Vorrei perciò proporre l’inizio di un discorso su questi selci di Artena. Da secoli sorreggono umilmente passi, muli, cuori più o meno pesanti, processioni della Madonna, guerre e paci, invernate e primavere, e ultimamente troppe deiezioni animali e qualche slogamento. Quei sassi bianchi, consumati e fatti verbo dalla nostra storia, se ne stanno posati sulla terra e accostati l’un all’altro come fedeli in chiesa, come lavoratori in marcia, come tombe e come bambini appena nati, che di notte, sotto la pioggia, tacciono ridarelli a trasformare i riflessi dei fanali in stelle. Guardarli è un piacere, vederli andare via un dolore, sia che cedano sotto il peso dell’incuria o che vengano sepolti da cemento e blocchetti estranei, come è accaduto su Via Maggiore – la strada alla quale, mi diceva un amico, “hanno strappato l’anima”. E sì che quell’anima era povera, rattoppata, magari faceva storcere il naso ai turisti; ma sempre anima era, e la si vedeva anche tra le crepe e i danni e forse, anzi, proprio per quello.
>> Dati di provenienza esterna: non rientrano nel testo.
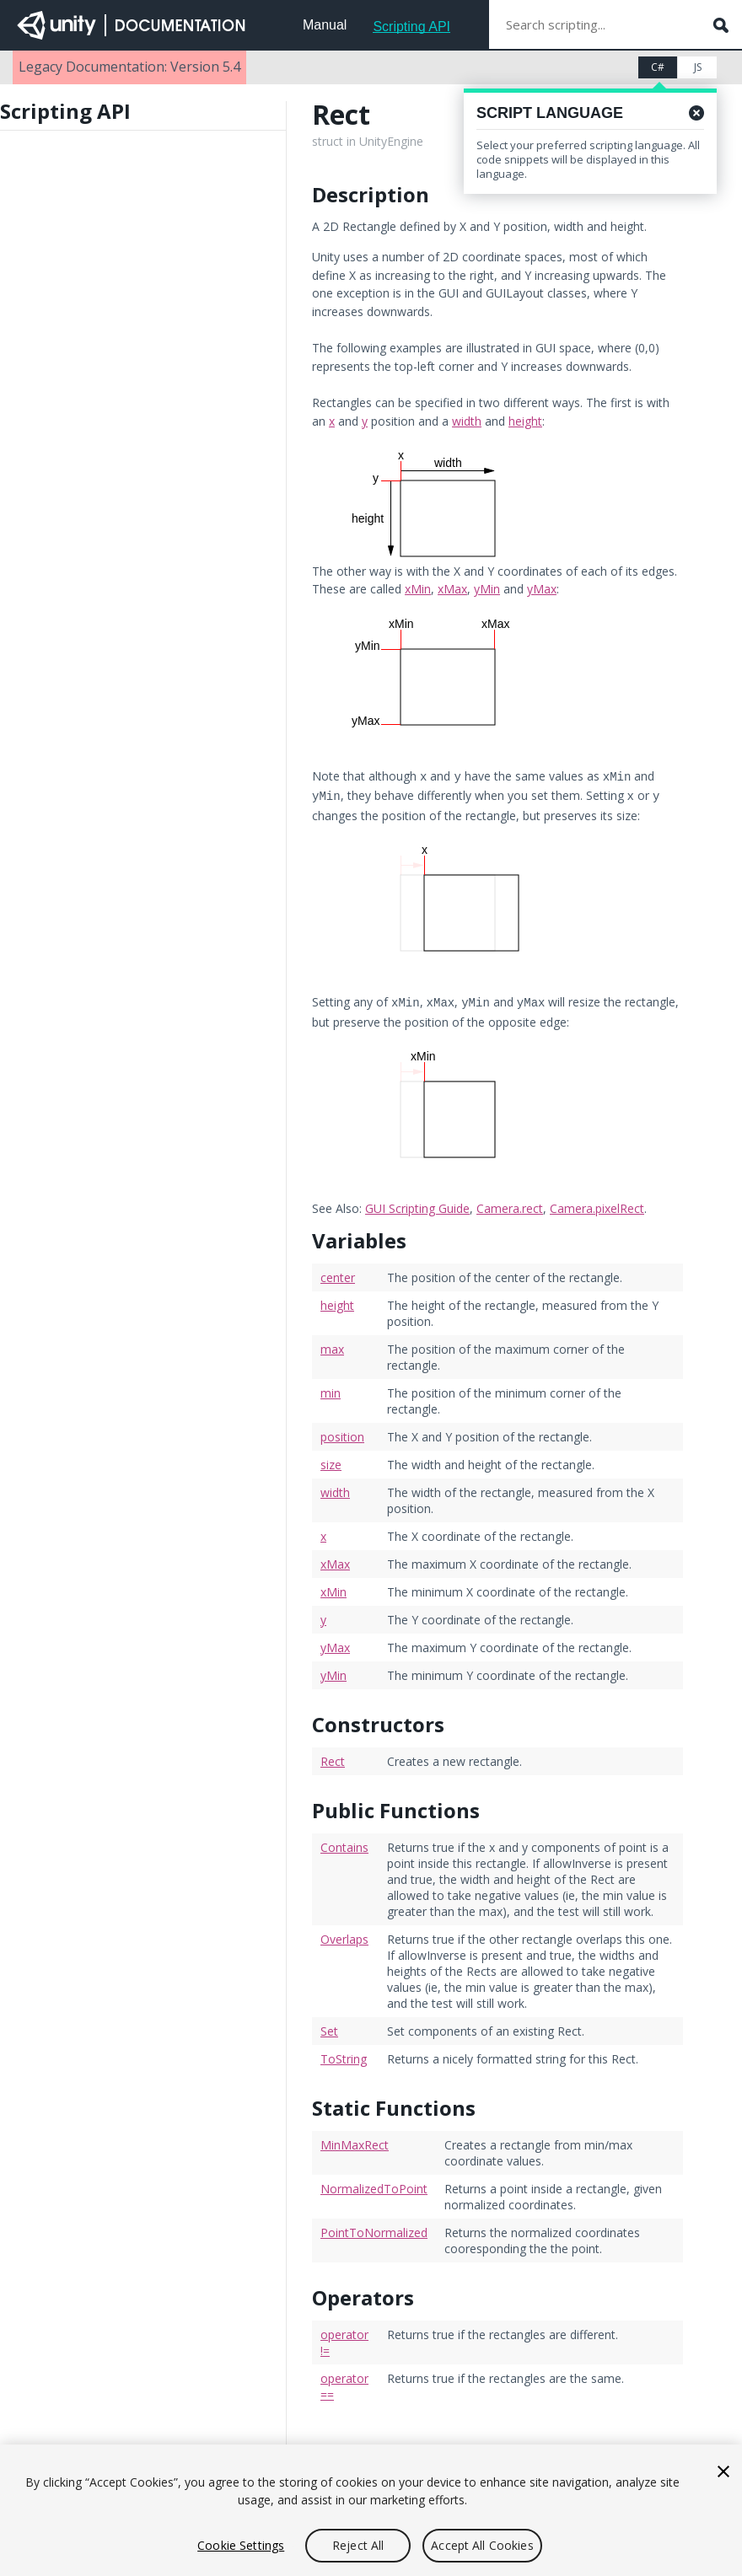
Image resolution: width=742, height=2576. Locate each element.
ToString (343, 2054)
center (337, 1272)
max (332, 1344)
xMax (452, 589)
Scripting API (411, 26)
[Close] (723, 2471)
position (342, 1432)
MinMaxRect (354, 2140)
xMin (418, 589)
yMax (541, 589)
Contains (344, 1842)
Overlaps (344, 1934)
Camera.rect (509, 1203)
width (466, 421)
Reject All (358, 2545)
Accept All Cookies (482, 2545)
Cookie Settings (240, 2545)
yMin (487, 589)
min (330, 1388)
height (525, 421)
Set (329, 2026)
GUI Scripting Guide (417, 1203)
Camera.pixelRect (597, 1203)
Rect (332, 1756)
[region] (371, 2510)
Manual (325, 25)
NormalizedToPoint (373, 2184)
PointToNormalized (373, 2227)
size (330, 1460)
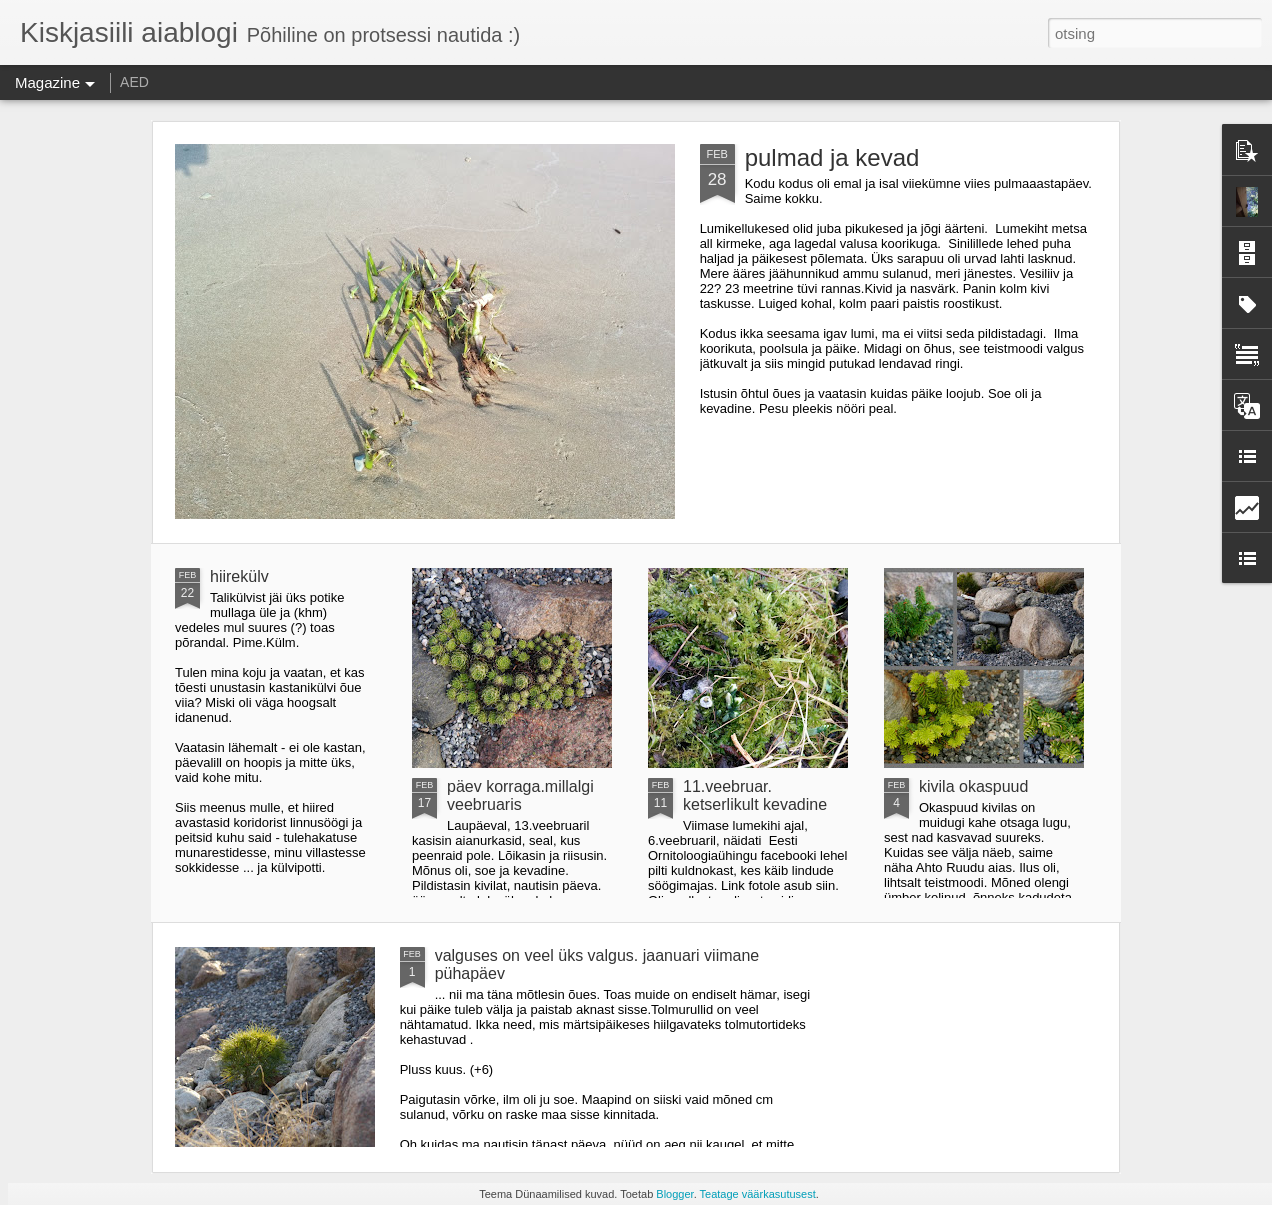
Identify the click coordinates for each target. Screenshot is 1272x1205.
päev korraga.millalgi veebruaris (520, 795)
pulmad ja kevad (832, 157)
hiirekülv (239, 576)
A differenza del lastricato d’importazione, i selci originali non hanno bisogno del cemento, che anzi danneggia la loro resistenza elastico-meccanica e la permeabilità della strada. Come insegna chi ancora sa costruirli e posarli, piantati in sabbia e pozzolana si sostengono a vicenda producendo un corpo compatto la cui organica forza scorre per l’intero sistema viario. Però quando li si abbandona, come purtroppo è accaduto per troppo tempo nella disattenzione nostra, prima o poi qualcuno può staccarsi e rotolare via: e allora, se non s’interviene subito a mestiere, altri selci si staccano, la strada si affossa, la folla dei sassi fedeli si piega e si separa. Ed ecco allora arrivare il cemento, la soluzione pigra quando le pietre non sono più compatte e non si parlano più: lega ciò che già si è disunito e così tale disunione ratifica.
Artena è un gioiello povero. Inestimabile. Non ce ne sono di uguali al mondo. Io quando guardo i suoi sassi rivedo le teste dei suoi figli che tutti insieme entrano a Santa Croce, al tramonto, dietro alla Madonna delle Grazie. Tutti diversi e tutti uniti. Non posso immaginare la Madonna procedere su un acciottolato simile a quello di un centro commerciale o di una villa americana dove ogni sasso è uguale all’altro e dall’altro separato, indifferente, legato al suo posto per mera costrizione.